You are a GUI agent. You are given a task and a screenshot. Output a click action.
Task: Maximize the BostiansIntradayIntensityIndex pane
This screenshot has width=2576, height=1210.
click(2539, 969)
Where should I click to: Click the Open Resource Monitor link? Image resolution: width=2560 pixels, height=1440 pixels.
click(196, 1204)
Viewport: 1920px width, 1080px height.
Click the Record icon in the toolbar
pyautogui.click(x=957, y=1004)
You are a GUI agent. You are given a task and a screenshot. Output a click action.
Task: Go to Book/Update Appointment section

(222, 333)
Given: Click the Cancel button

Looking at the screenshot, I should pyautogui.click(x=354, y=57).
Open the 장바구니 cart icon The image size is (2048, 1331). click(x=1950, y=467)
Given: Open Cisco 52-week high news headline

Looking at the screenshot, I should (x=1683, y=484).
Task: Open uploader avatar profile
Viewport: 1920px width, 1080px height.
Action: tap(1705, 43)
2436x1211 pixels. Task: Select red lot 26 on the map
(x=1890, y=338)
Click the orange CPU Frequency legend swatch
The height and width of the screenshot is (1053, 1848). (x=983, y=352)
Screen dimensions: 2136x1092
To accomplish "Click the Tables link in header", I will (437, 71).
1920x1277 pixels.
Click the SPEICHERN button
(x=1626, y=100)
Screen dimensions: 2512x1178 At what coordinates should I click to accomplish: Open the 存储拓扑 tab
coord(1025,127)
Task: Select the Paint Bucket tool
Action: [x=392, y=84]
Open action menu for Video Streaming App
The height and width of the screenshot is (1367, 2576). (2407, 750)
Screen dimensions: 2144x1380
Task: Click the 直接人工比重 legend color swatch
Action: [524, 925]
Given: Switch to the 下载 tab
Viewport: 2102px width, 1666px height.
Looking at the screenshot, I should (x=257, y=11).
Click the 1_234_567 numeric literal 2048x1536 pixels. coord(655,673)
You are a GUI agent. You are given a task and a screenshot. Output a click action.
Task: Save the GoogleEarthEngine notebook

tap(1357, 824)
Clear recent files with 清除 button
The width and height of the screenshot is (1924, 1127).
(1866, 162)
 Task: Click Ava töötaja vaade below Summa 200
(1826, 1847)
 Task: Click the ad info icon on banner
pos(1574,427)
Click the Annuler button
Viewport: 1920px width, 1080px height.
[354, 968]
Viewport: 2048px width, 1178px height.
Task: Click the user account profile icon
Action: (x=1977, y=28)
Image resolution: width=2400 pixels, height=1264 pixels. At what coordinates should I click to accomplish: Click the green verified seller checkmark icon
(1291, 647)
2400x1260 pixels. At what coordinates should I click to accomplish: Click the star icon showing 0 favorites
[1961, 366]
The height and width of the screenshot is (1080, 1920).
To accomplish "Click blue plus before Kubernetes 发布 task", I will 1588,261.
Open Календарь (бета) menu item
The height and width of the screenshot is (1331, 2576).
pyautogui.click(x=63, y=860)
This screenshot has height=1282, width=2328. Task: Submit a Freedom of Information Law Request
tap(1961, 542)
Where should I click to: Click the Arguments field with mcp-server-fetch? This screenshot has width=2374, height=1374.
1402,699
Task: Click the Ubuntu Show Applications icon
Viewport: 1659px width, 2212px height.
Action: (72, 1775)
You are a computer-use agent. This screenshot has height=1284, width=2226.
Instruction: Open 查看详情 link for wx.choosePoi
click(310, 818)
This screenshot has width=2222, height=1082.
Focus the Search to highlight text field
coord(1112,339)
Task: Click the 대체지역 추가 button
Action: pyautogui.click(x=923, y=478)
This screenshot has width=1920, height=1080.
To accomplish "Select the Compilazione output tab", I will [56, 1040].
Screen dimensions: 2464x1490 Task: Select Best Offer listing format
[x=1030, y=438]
* * *
Action item:
The lines you need are those with the word "will"; list them from the entries.

Solution:
To accomplish "Click the Tables link in header", I will (437, 71).
To accomplish "Click blue plus before Kubernetes 发布 task", I will 1588,261.
To accomplish "Select the Compilazione output tab", I will [56, 1040].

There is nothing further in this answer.